-- Start LISTING --

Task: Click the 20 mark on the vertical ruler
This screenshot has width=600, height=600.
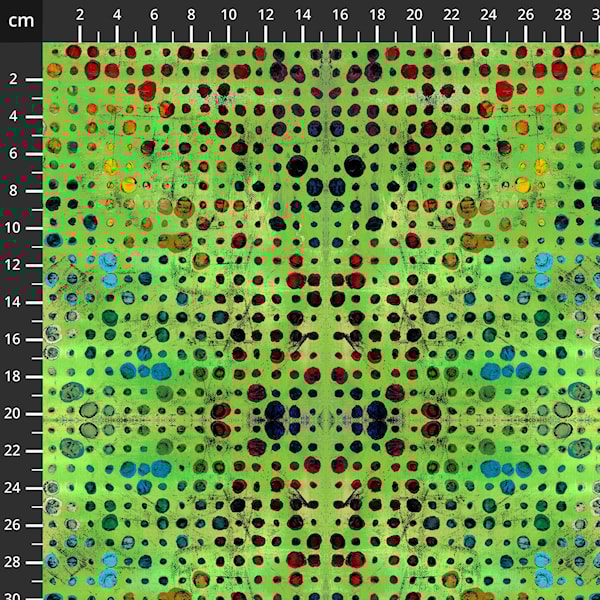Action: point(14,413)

-- End LISTING --
-- Start LISTING --

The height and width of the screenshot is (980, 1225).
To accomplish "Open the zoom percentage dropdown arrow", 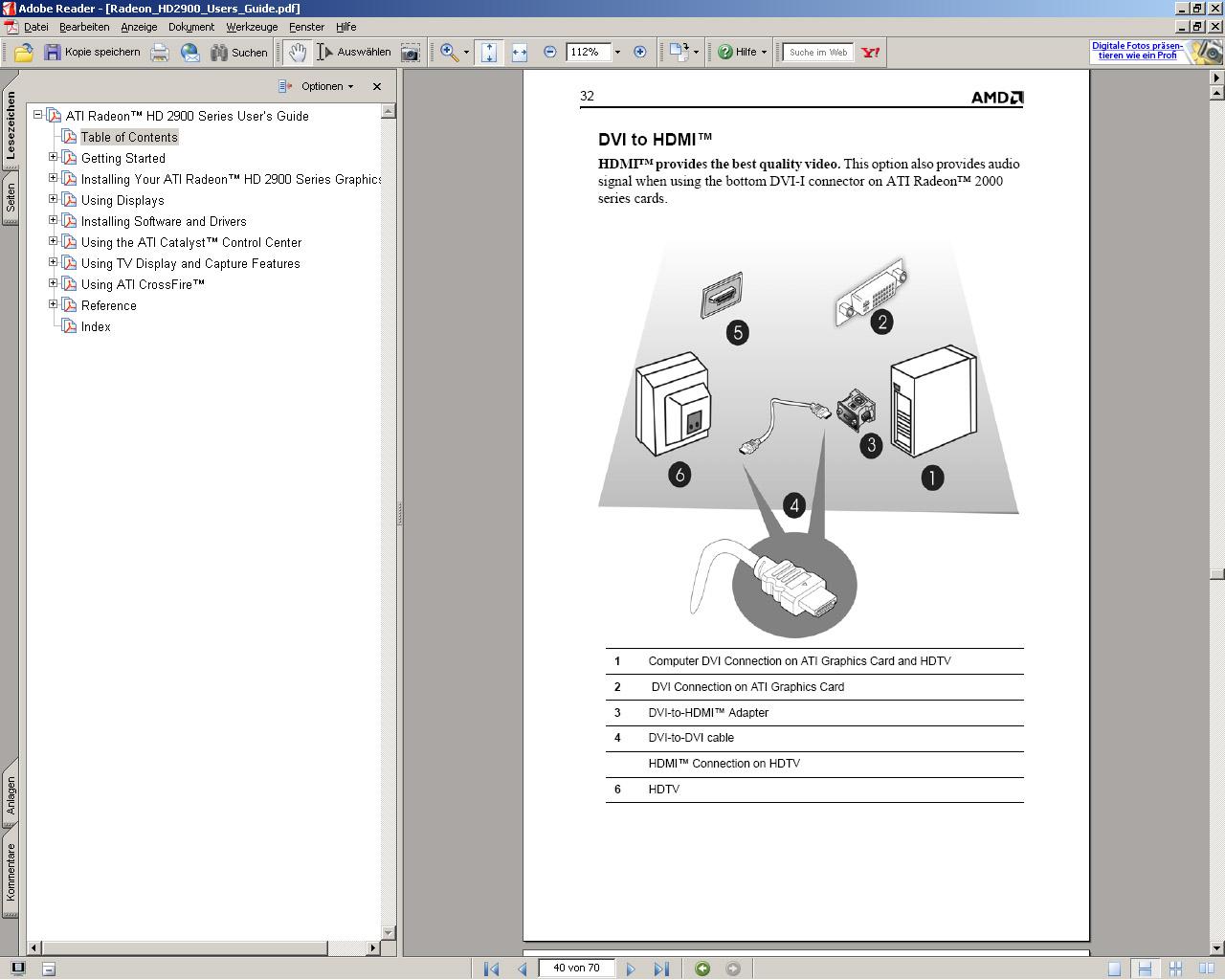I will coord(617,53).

-- End LISTING --

▸ WHAT IS NEEDED
Recast the material from the line with "Task: Click the 20 mark on the vertical ruler" up to and including the line with "Action: point(14,413)" as a Markdown table with columns Row and Text, one numbered row per line, skipping blank lines. Leave the pictures out of the answer.

▸ RESPONSE BELOW
| Row | Text |
|---|---|
| 1 | Task: Click the 20 mark on the vertical ruler |
| 2 | This screenshot has width=600, height=600. |
| 3 | Action: point(14,413) |